Towards Security without Secrets

Professor
Computer Structures Group
Electrical Engineering and Computer Science
, MIT
Cambridge, Massachusetts, USA
 

Webpage

Keynote - Thursday, 28 September 2017 at 9:50 in room BC 420

Abstract:

Physical Unclonable Functions (PUFs) are a promising new cryptographic primitive that leverage manufacturing variation to create unclonable secrets in embedded systems. In this case, the secret is no longer stored permanently in digital form, but rather as the physical properties of the manufactured chip. Further, the recent proposal of “Public Model Physical Unclonable Functions” (PPUFs) does not contain any secrets at all. Instead, PPUFs propose to use a constant-factor computational speedup to distinguish an unclonable hardware device from a digital simulation.

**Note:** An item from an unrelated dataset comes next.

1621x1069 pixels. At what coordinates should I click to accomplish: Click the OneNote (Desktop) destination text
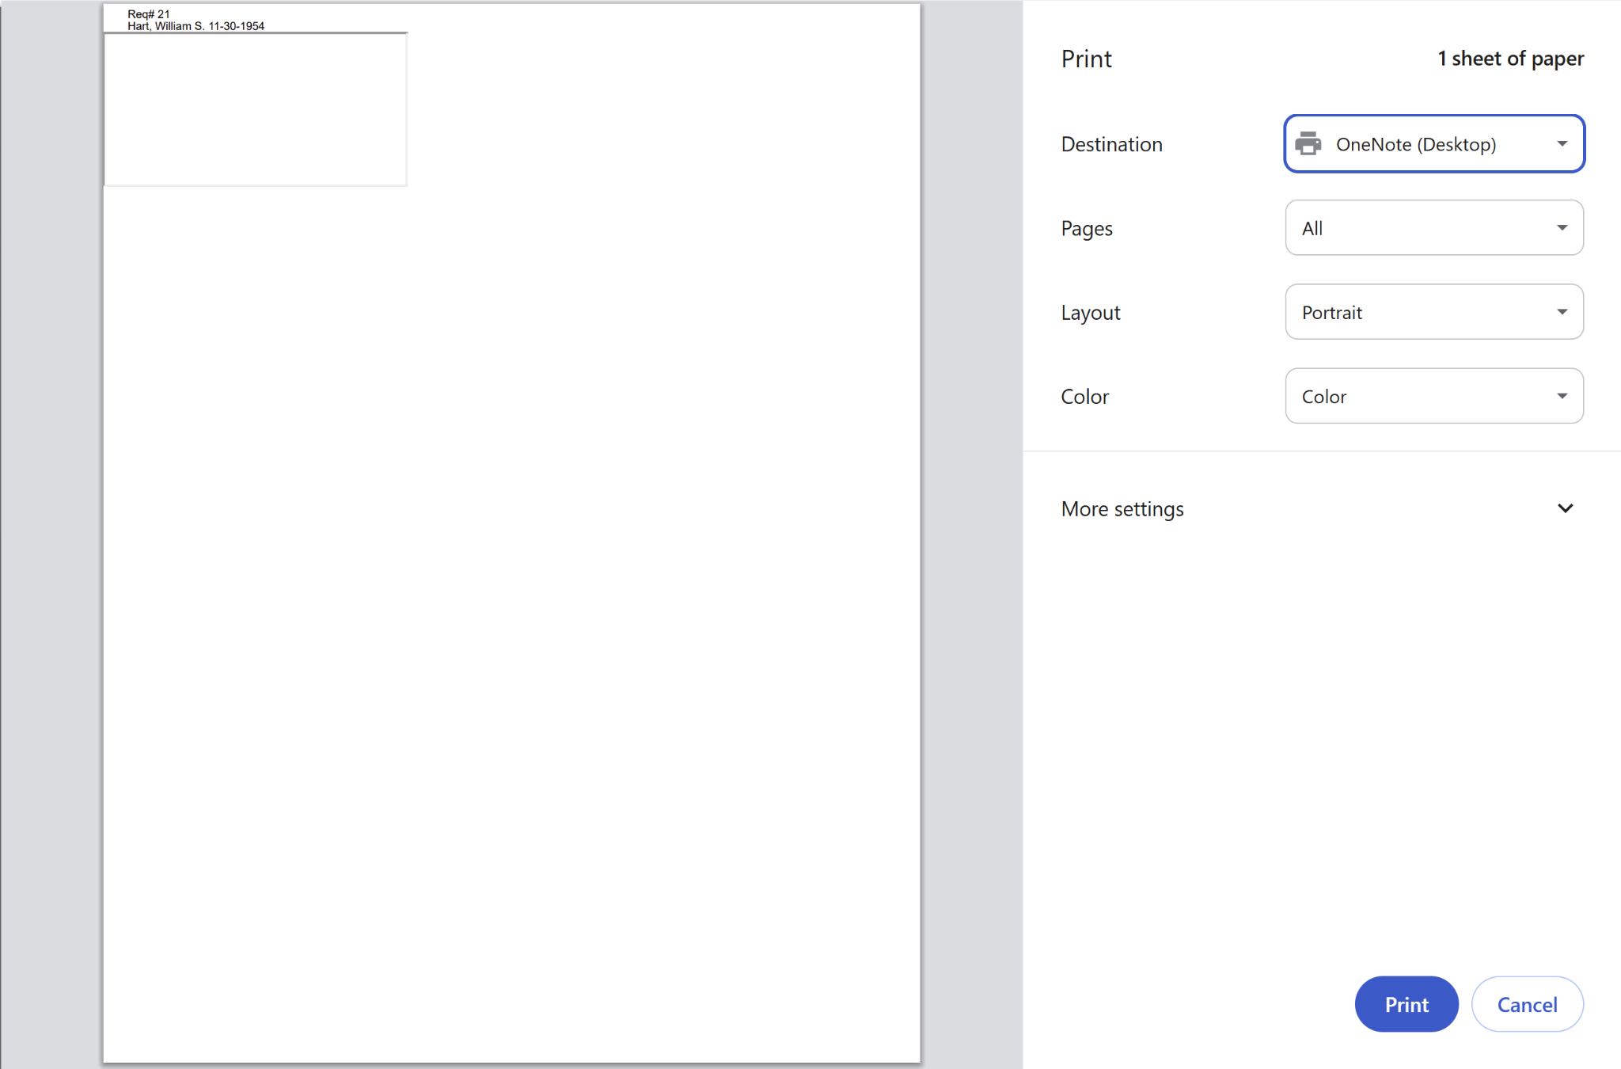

This talk proposes a formalism describing Public Model Physical Unclonable Functions based on ordinary differential equations (ODEs), a conjecture on the form of ODE integrators, and a formal reduction of PPUF security to this conjecture. Finally, this talk provides direction for implementing a PPUF.

About the speaker:

Srini Devadas is the Webster Professor of Electrical Engineering and Computer Science and has has been on the MIT EECS faculty since 1988. He served as Associate Head of the Department of Electrical Engineering and Computer Science, with responsibility for Computer Science, from 2005 to 2011.

Devadas's research interests span Computer-Aided Design (CAD), computer security and computer architecture and he has received significant awards from each discipline. In 2015, he received the ACM/IEEE A. Richard Newton Technical Impact award in Electronic Design Automation. He received the IEEE Computer Society Technical Achievement Award in 2014 for inventing Physical Unclonable Functions and single-chip secure processor architectures. Devadas's work on hardware information flow tracking published in the 2004 ASPLOS received the ASPLOS Most Influential Paper Award in 2014. His papers on analytical cache modeling and the Aegis single-chip secure processor were included as influential papers in "25 Years of the International Conference on Supercomputing." In 2017 he received the IEEE W. Wallace McDowell Award for contributions to secure hardware. He is an IEEE and ACM Fellow.

Devadas has taught widely in EECS, lecturing classes in VLSI, discrete mathematics, computer architecture, algorithms and software engineering. He is a MacVicar Faculty Fellow and an Everett Moore Baker teaching award recipient, considered MIT's two highest undergraduate teaching honors.